____ RECORDED INFORMATION

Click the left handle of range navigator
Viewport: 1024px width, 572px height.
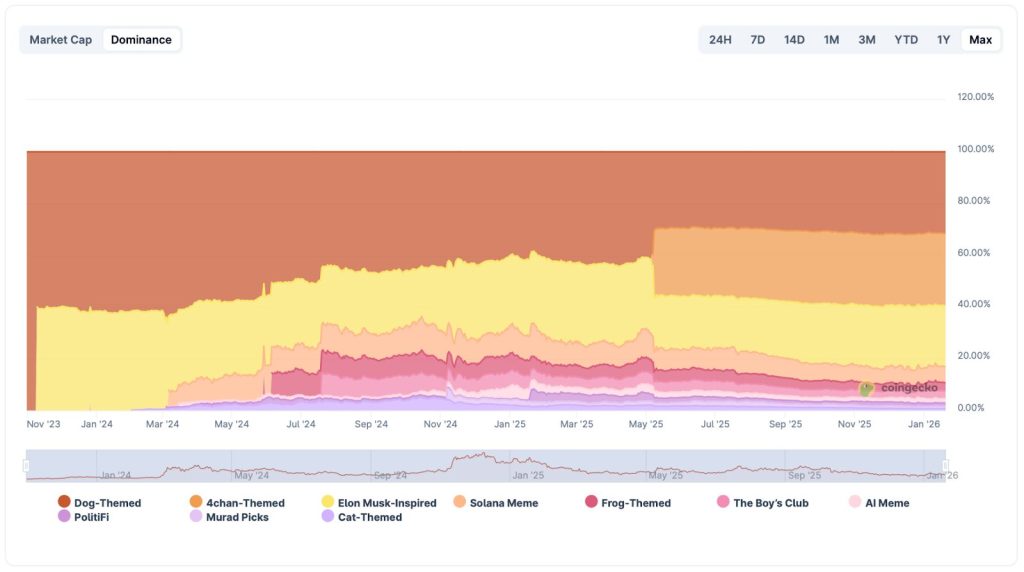28,465
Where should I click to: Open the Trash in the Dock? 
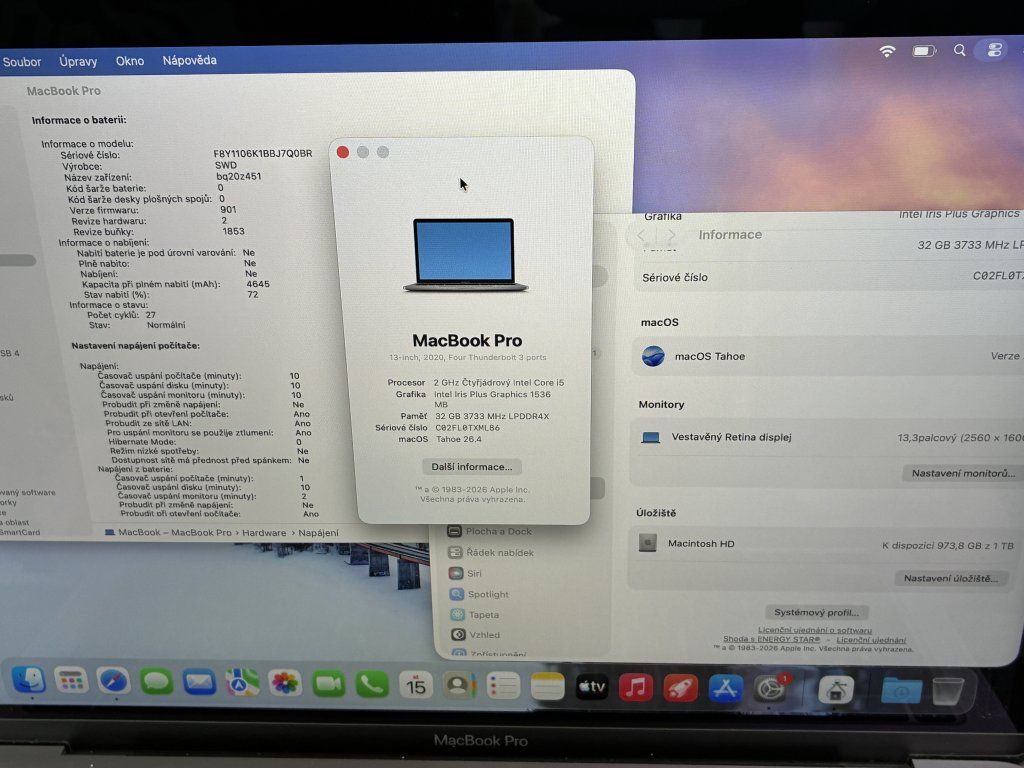947,690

________

Without including any pictures, output each entry above exactly as it appears.

Click the left handle of range navigator
Viewport: 1024px width, 572px height.
28,465
Where should I click to: Open the Trash in the Dock? 
947,690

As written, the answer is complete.